When I made the last set of gas spuds, I broken 3 of the cheap 1/4” hex x 3/8” square socket drive adapters. Today during a quick job, I needed another drive, to drive a 3/8” socket off of a 3/4” drill chuck, so I needed another adapter. Realizing the problems I had before, I decided to make better adapters. 

I used a Harbor Freight 3/8” dr x 6” impact extension, cut it down to the required length, then with the hex 5C collet block, The right sized collet, a 1/2” carbide end mill and about 10 minutes of mill work, I had 2 adapters. I was about to clean up and said, maybe some day I will need a 1/2” version, so another Harbor Freight impact extension (1/2” dr x 6”) gave ups its original form, to aid in the shop work needing to be done.

Not a super hard or technical job, but a good job for a quiet Sunday morning.


----------



## aliva (May 3, 2020)

If you can reharden


----------



## SLK001 (May 3, 2020)

What are those for?  What uses a tri-lobe socket?


----------



## Buffalo21 (May 3, 2020)

The are designed to fit into drill chucks

I use it for power tapping on the lathe, the adapter in the drill chuck, a square socket on the adapter and the square socket driving the tap


----------



## Buffalo21 (May 3, 2020)

aliva said:


> If you can reharden



Why??


----------



## Tozguy (May 3, 2020)

I could have used one of those today for tapping 1/2 NF threads. Great idea!
In your approach does the chuck allow the adapter to slip forward as the tap advances or is it held tight by the chuck?

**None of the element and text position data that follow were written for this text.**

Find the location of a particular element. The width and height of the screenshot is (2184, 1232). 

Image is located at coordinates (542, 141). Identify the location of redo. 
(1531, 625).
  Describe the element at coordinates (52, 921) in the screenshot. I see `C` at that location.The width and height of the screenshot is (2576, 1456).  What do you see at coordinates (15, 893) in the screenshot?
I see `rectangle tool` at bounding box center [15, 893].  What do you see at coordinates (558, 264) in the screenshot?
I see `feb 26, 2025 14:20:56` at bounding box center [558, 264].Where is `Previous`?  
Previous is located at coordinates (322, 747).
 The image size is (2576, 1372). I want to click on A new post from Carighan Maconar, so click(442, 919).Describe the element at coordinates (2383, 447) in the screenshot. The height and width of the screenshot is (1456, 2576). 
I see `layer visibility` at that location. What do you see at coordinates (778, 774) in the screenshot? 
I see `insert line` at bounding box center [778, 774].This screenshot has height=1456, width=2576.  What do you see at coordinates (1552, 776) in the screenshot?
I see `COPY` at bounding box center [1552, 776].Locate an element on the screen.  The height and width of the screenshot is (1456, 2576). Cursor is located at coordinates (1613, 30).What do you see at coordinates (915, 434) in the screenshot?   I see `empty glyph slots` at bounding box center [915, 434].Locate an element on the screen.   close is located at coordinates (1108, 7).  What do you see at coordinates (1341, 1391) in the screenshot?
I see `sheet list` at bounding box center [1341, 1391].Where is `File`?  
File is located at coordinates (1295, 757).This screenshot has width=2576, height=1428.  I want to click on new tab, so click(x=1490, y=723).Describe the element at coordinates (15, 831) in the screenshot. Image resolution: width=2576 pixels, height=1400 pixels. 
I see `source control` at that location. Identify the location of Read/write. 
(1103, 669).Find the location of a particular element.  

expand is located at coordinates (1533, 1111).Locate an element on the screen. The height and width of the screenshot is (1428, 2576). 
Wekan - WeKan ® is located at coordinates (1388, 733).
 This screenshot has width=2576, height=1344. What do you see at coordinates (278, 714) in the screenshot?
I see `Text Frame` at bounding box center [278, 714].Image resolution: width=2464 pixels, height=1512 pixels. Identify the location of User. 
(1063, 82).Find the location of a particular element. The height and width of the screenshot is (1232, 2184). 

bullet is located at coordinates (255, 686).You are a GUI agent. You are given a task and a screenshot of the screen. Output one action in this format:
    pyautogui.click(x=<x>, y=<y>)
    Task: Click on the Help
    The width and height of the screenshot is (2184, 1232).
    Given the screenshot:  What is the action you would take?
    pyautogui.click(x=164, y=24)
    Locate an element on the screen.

What if I just cut three flats on a tap wrench for a slip fit in a chuck?


----------



## Buffalo21 (May 3, 2020)

Tozguy said:


> I could have used one of those today for tapping 1/2 NF threads. Great idea!
> In your approach does the chuck allow the adapter to slip forward as the tap advances or is it held tight by the chuck?
> 
> What if I just cut three flats on a tap wrench for a slip fit in a chuck?


 
I tighten the adapter into the chuck

I guess you could to it to a tap handle

I dont use a tap handle, I either use a square socket or one of the Lisle brand tap socket, both use with the adapters I made


----------